Ini sedikit memusingkan baginya. Apalagi ia mendengar Stefani mengatakan kalau dirinya Daisy. Apakah itu cara lain Stefani untuk membuatnya merasa bimbang. Maka Mahardika tidak boleh berlaku demikian.
“Loh, Dika, kamu sudah sampai?”
Aida berdiri di ambang pintu teras samping, tampak tertarik dengan cara kemunculan Mahardika.
“Ya, Ma, saya sudah datang!” jawab Mahardika sopan.
“Kenapa masuk dari samping?” tanya Aida sambil melihat melalui sisi leher Mahardika pada rumah pavilliun yang ada di belakangnya. Tadi Stefani ada di sana, mencoba mengejarnya di taman. Pasti Aida juga sudah melihatnya.

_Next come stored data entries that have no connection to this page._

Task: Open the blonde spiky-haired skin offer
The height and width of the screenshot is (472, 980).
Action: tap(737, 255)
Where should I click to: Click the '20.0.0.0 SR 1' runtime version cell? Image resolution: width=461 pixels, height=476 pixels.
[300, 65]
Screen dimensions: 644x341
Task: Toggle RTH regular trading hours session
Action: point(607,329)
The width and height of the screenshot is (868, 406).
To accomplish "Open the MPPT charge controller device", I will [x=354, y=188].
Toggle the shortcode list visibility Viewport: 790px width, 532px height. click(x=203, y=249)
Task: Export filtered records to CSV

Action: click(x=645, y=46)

“Kalau begitu saya akan masuk ke dalam, Ma, apa Daisy ada di dalam?” tanya Mahardika.
Pandangan Aida lekas beralih kepadanya dan kepala mama tiri tunangannya itu mengangguk. “Ya, Dika, Daisy ada di kamarnya! Temui cepat!”
“Permisi kalau begitu, Ma!”
Aida memberi jalan untuk Mahardika. Senyumnya sama sekali tidak kelihatan ramah, padahal biasanya Mahardika yakin kalau Aida tak bersikap seperti ini.

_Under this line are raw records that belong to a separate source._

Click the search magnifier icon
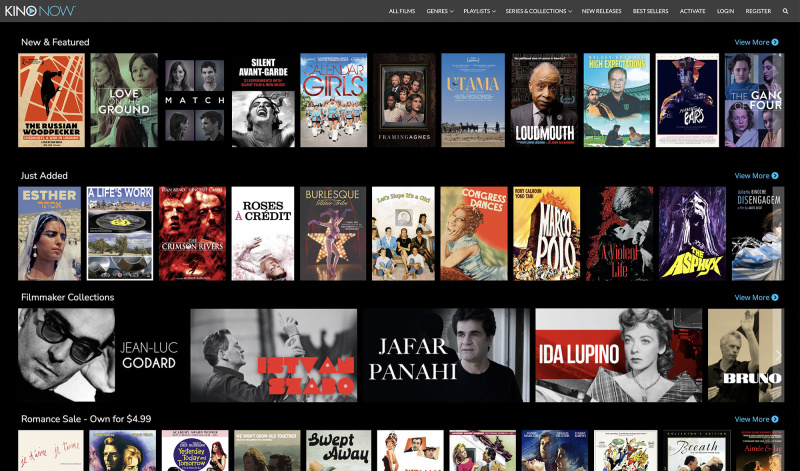This screenshot has width=800, height=471. click(x=785, y=11)
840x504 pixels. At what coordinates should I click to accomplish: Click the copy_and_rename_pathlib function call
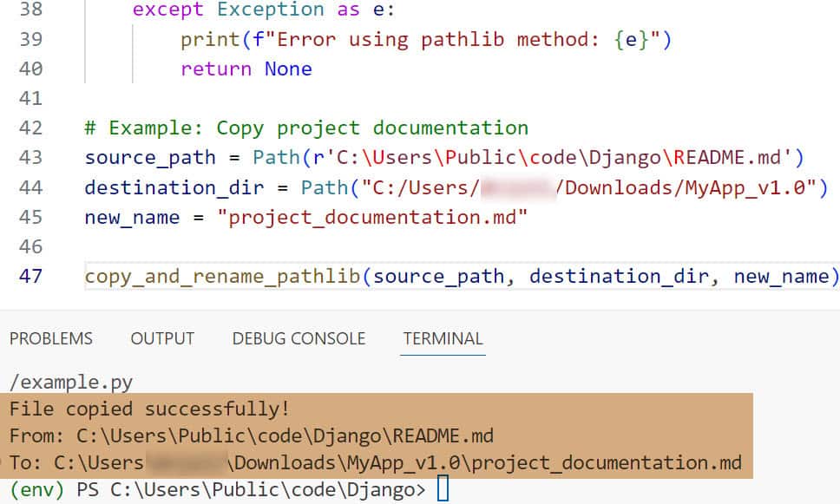pos(223,276)
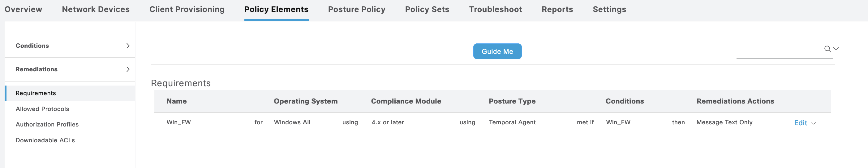The width and height of the screenshot is (868, 168).
Task: Open Authorization Profiles in the sidebar
Action: [47, 124]
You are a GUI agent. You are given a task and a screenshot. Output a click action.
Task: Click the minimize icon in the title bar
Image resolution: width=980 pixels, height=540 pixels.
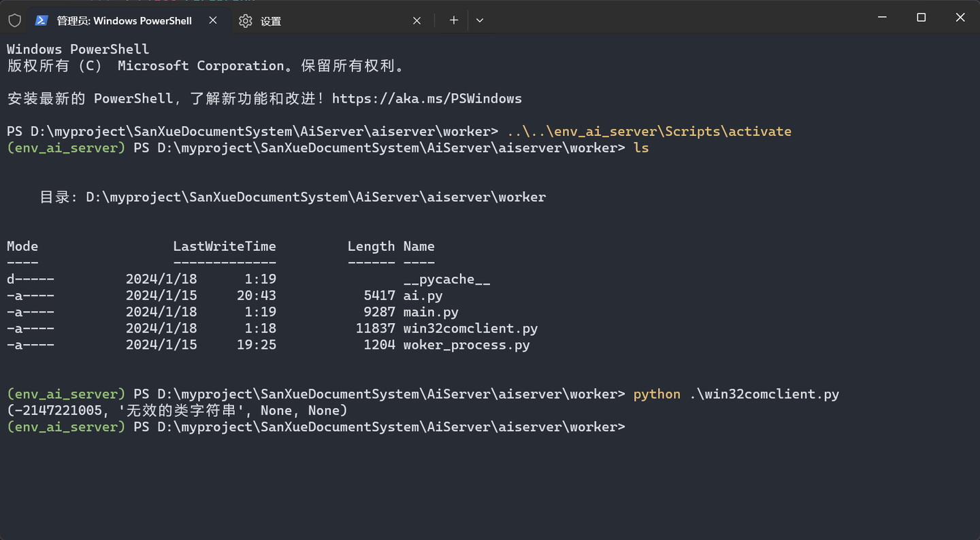(x=881, y=17)
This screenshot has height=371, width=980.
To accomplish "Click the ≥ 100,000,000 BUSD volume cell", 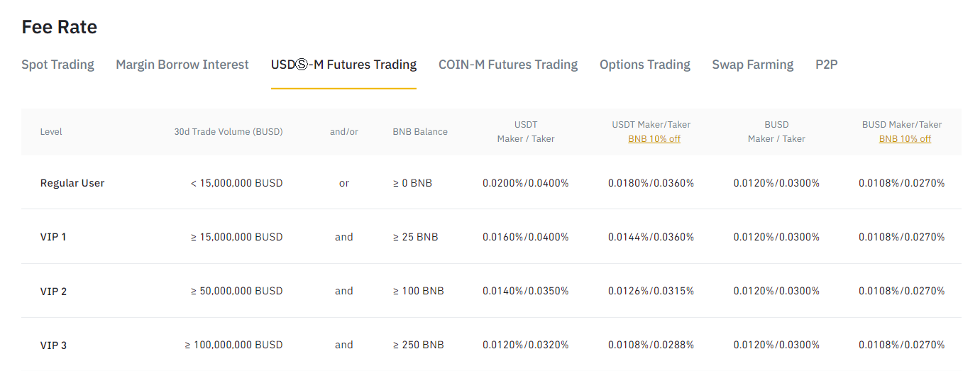I will coord(234,345).
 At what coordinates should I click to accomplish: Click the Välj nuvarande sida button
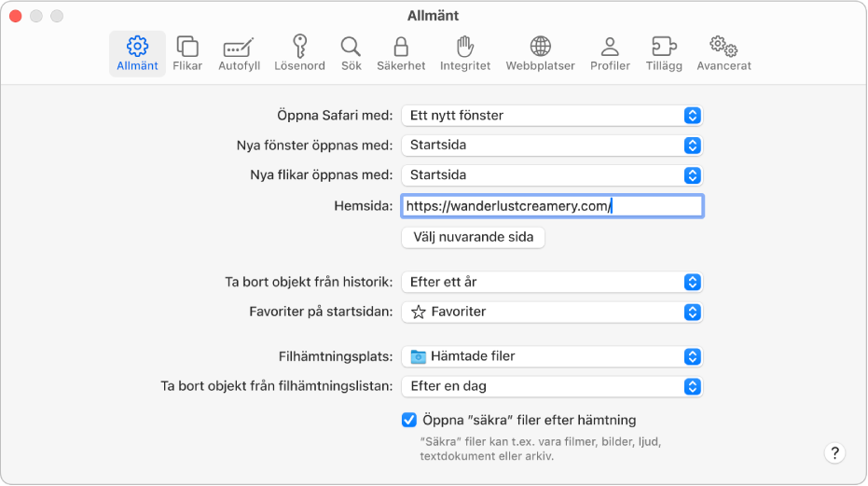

Saat ia berbelok di lorong ujung untuk mencapai tangga, Mahardika masih sempat menoleh ke arah Aida. Mama tiru tunangannya itu masih berdiri di ambang pintu, menatap ke arah pavilliun. Mahardika agak merinding merasakan dugaan yang kemudian dimiliki kepala Aida.

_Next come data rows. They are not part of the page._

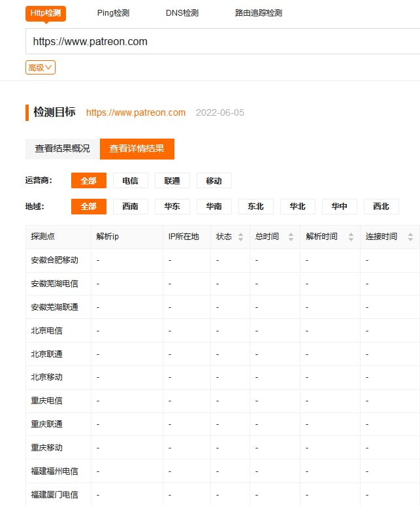Filter region by 华东
Image resolution: width=420 pixels, height=506 pixels.
172,206

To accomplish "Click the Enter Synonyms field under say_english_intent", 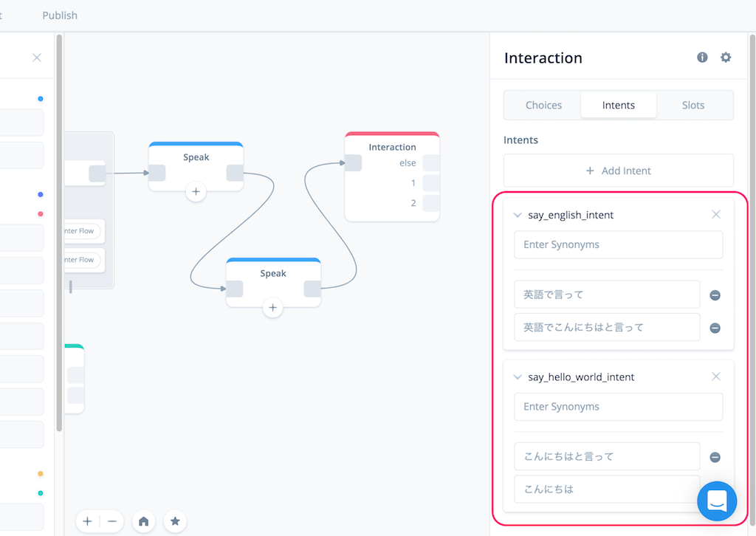I will [x=618, y=244].
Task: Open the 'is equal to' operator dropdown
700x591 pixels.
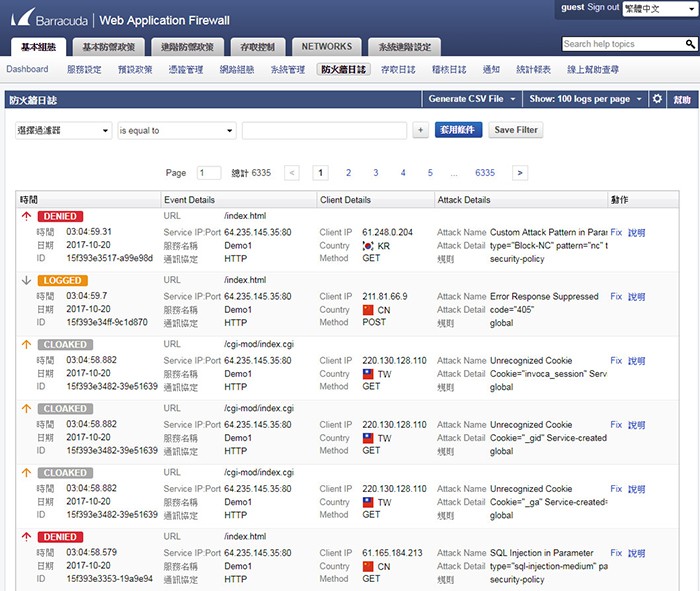Action: tap(175, 130)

Tidak ada yang menghentikan Mahardika mencapai kamar Daisy. Ia tunangan Daisy dan sudah dikenal oleh semua pelayan lama dan yang baru. Papa Daisy sudah mengatur semuanya di rumah ini.
“Ya?” Suara Daisy menyahut dari dalam kamarnya setelah Mahardika mengetuk pintu.
“Ini aku!” seru Mahardika memberitahu siapa dirinya.
Hening selama beberapa detik, lalu kemudian Mahardika mendengar langkah kaki yang terlalu bersemangat sebelum pintu kamar Daisy terbuka lebar. “Mas Dika!” Gadis itu tampak senang melihatnya.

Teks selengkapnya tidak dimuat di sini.